A basic follow-the-money analysis will highlight that money is redistributed in various ways from the affluent to those who are trying to escape poverty; significant portions of those funds then flow to lenders to repay high priced loans. This is hectically shortsighted, yet broadly accepted.
Metaphorically, this amounts to harvesting juvenile fish. Those who are somehow escaping poverty and government dependence are weighed down by imprudent indebtedness. From an economic development perspective, SA has pursued various policies that are the inverse of successful former colonies.
That SA’s political economic dialogues is deeply inadequate was demonstrated by a real-life pop quiz in 2014. Among all the voices of senior public and private decision makers, only two demonstrated an understanding of the economic development risks of resuscitating African Bank – the two lone dissenters were asset managers.
Redistribution always had a role to play but it has been poorly managed. As appealing as redistribution is to many politicians, expanding reliance on it, through legislating increasing ownership and control quotas, is certain to backfire if it follows anything that resembles the state owned enterprises precedents.
Out of necessity, us-versus-them must give way to we-are-all-in-this-together type thinking. Having more senior black asset managers in the private sector is a solid idea if it leads to greater insights regarding how public and private decisions influence emerging households and communities.
SA needs to shift the composition of asset managers to include far more economic development expertise. This makes solid business sense as does having a more multicultural perspective.
That SA’s policy makers are closed off to global realities is a systemic risk factor. It must not be accompanied by ignorance around how policy decisions play out across the country’s marginalised communities. From a dialogue perspective, it is much harder for political opportunists to push back against such local insights – as they do with those from the successes and failures of former colonies.

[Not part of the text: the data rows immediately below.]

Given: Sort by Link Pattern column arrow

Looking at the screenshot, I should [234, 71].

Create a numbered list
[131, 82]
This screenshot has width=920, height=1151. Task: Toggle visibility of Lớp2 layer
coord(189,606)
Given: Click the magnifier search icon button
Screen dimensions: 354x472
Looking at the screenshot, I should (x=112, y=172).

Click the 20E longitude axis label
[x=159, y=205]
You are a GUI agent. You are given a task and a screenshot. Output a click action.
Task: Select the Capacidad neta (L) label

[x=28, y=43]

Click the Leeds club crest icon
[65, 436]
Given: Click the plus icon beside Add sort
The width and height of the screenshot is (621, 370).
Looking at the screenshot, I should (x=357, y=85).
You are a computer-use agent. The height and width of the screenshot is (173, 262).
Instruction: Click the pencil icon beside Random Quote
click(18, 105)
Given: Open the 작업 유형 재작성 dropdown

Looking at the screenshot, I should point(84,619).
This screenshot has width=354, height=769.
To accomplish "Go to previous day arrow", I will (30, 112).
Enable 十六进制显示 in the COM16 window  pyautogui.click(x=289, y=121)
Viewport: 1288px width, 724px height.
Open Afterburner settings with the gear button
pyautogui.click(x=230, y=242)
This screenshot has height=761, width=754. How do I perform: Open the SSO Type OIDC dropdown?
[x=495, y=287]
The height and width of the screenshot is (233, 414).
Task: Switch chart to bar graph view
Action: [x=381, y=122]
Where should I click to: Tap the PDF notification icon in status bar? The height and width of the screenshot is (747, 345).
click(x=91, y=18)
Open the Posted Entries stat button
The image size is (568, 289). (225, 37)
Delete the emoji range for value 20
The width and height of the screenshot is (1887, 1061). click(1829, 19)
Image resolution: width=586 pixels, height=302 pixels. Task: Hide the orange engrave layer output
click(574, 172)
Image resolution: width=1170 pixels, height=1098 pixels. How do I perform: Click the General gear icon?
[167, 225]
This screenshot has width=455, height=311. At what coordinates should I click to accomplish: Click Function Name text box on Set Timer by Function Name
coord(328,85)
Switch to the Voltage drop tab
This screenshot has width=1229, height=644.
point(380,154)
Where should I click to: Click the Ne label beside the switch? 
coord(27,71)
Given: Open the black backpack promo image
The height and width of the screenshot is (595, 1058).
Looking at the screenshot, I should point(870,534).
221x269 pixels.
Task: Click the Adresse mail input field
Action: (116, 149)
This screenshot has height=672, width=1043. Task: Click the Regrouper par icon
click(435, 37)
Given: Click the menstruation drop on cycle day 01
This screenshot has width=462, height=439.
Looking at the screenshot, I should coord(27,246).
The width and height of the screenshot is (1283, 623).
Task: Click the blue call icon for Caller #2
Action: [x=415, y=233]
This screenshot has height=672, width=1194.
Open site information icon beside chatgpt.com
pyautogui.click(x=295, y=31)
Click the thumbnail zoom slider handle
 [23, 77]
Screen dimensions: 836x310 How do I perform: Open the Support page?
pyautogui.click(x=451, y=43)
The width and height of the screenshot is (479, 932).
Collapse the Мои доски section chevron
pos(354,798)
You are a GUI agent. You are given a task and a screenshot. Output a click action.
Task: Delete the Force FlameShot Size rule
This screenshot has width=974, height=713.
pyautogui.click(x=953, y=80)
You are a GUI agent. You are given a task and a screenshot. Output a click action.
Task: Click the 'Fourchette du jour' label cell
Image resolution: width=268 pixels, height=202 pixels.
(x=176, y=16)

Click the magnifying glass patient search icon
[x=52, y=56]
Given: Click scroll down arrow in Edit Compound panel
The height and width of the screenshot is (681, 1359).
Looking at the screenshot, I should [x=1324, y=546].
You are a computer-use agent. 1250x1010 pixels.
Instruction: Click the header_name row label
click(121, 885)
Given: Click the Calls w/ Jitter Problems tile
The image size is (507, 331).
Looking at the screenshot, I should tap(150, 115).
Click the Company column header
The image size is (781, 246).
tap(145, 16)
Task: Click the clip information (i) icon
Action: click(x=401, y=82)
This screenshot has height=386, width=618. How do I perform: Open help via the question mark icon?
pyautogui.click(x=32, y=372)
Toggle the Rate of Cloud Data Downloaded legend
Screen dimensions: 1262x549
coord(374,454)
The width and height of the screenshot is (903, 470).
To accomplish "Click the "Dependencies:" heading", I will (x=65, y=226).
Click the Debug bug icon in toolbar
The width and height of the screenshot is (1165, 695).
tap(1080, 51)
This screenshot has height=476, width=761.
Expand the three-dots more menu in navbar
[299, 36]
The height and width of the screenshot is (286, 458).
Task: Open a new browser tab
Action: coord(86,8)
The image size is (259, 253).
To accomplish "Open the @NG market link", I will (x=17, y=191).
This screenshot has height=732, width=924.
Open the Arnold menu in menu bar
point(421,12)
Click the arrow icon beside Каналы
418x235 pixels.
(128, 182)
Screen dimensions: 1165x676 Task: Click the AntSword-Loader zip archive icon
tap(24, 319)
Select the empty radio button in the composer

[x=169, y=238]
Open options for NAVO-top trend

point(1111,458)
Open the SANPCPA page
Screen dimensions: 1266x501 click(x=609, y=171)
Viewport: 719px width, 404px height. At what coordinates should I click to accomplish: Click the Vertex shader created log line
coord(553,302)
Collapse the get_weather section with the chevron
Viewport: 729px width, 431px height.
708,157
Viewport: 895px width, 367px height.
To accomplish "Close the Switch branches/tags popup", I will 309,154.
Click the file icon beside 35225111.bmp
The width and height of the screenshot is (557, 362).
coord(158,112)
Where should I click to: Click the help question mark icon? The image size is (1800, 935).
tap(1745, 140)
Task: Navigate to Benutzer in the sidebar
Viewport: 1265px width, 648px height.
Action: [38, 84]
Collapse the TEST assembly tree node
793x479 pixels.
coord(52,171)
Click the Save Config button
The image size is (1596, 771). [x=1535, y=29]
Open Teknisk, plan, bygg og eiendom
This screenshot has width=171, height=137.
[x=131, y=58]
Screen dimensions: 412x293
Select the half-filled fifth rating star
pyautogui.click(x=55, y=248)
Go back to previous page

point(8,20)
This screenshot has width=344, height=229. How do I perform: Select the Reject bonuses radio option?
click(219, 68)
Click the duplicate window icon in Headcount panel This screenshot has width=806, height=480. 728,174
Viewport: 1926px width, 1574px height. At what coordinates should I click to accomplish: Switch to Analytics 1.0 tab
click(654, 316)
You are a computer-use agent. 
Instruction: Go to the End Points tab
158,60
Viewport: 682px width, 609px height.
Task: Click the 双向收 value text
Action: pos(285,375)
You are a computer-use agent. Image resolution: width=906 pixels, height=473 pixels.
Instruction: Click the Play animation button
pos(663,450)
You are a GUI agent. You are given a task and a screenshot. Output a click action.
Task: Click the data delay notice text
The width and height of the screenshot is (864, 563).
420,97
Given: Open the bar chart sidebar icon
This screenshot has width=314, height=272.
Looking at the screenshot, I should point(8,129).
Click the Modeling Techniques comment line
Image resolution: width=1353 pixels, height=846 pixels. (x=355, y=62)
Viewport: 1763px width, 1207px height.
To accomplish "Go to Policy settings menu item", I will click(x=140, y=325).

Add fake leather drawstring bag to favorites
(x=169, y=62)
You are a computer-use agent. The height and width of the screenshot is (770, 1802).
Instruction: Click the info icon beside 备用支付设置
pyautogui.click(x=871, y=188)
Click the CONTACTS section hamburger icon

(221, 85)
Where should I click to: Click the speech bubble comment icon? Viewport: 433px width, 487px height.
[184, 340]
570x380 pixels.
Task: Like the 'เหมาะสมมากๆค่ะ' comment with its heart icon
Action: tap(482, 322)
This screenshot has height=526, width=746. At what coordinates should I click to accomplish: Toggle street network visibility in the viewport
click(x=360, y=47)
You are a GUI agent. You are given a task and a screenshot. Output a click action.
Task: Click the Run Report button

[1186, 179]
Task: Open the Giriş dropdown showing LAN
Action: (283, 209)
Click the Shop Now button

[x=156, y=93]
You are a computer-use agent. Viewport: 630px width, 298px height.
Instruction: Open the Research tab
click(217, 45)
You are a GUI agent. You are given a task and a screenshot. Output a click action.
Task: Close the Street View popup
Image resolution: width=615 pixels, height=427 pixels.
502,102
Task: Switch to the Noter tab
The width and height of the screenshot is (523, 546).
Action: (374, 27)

Asset managers compete to provide attractive risk-adjusted returns. In doing this they perform the extremely complicated and essential task of continually updating prices of financial assets. This allows capital flows to respond efficiently as opportunities shift. Yet traditional macroeconomic investment tools are predicated on assumptions that don’t hold in SA. This country’s economic liabilities are compounding while its income potential is increasingly hindered by misguided policies.
To meaningfully join the global community requires specialising to the point of being among the best in the world. SA should lead the world in having asset managers that intimately understand the success determinants among emerging nations.